Dr. Timothy Shanahan:  You got it. It plays out in terms of I’m not going to participate in an intellectual discussion or debate, or whatever, but I’m also not going to participate in a lot of other social activities as well. So, they really are losing out on big chunks of their lives. 

What it means is that we’ve put through the Civil Rights laws of the 1960's and we’ve done so many things to try to facilitate full participation, but literacy still is there as a barrier holding people out, even though politically the barriers have been taken down.

David Boulton:  In a recent report from ProLiteracy, according to their surveys and also by American Medical Association research, they find that most of the people that can’t read go to inordinate lengths to hide it. Something like sixty percent haven’t told their spouses. One projection was that when low literate Americans walk into a grocery store or department store they are stirred with anxiety trying to make sure that they can get past the cash register without making a mistake that they can’t afford but that they can’t know they’ve made because they don’t have the skills.

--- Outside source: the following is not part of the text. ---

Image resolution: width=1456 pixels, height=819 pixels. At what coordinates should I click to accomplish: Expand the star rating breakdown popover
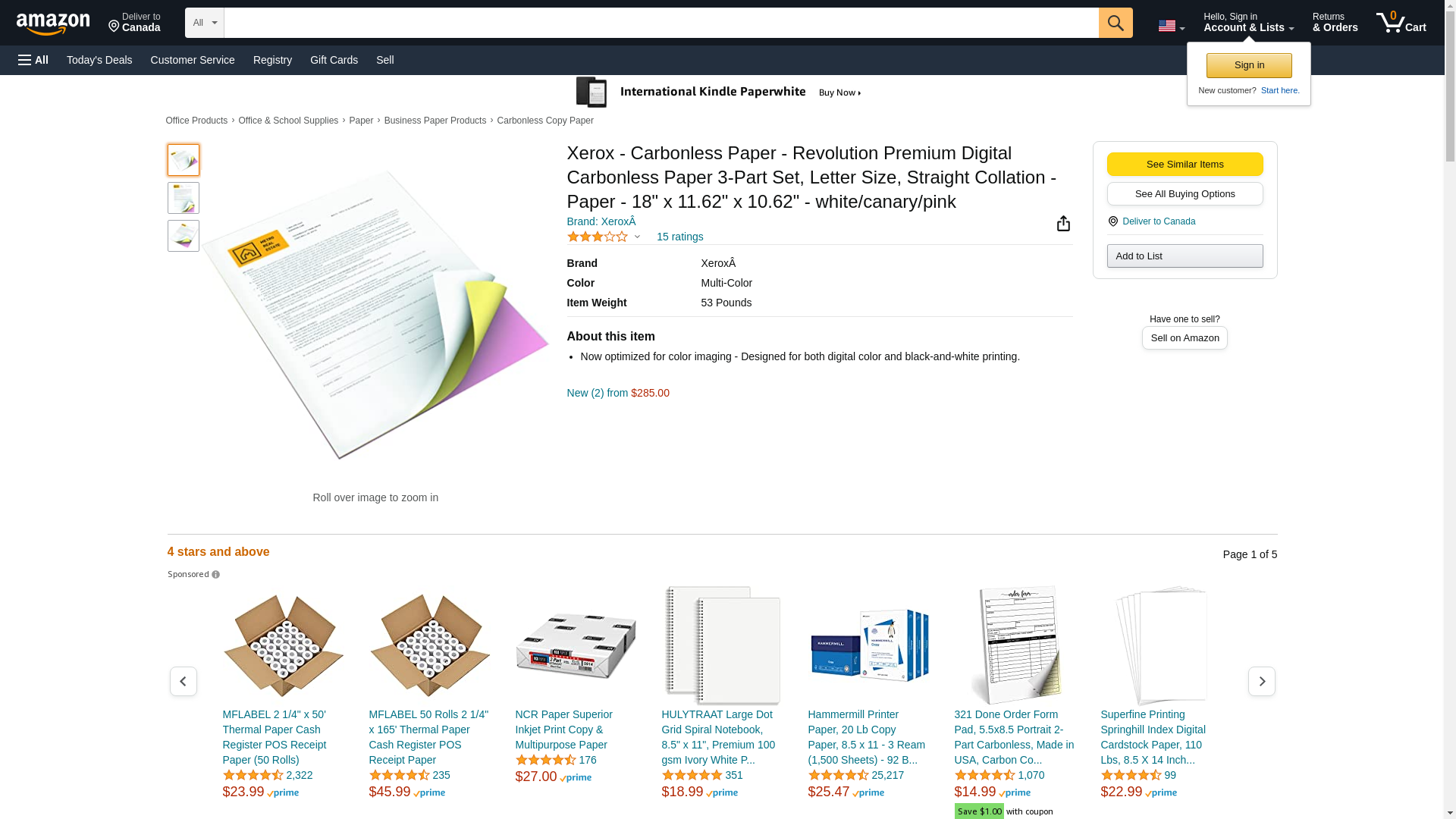637,237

Dr. Timothy Shanahan:  This hiding of the problem is real common. I don’t have a lot of statistics on it, but I have many personal experiences. For example, the mother who had come into one of our literacy programs – her kids were eight or nine and she was taking literacy classes because she didn’t want to hide it anymore. Her children, even at their age, didn’t know she didn’t have literacy. It was really surprising that she could hide that from them living in that household for so long. She said she always had to be on guard.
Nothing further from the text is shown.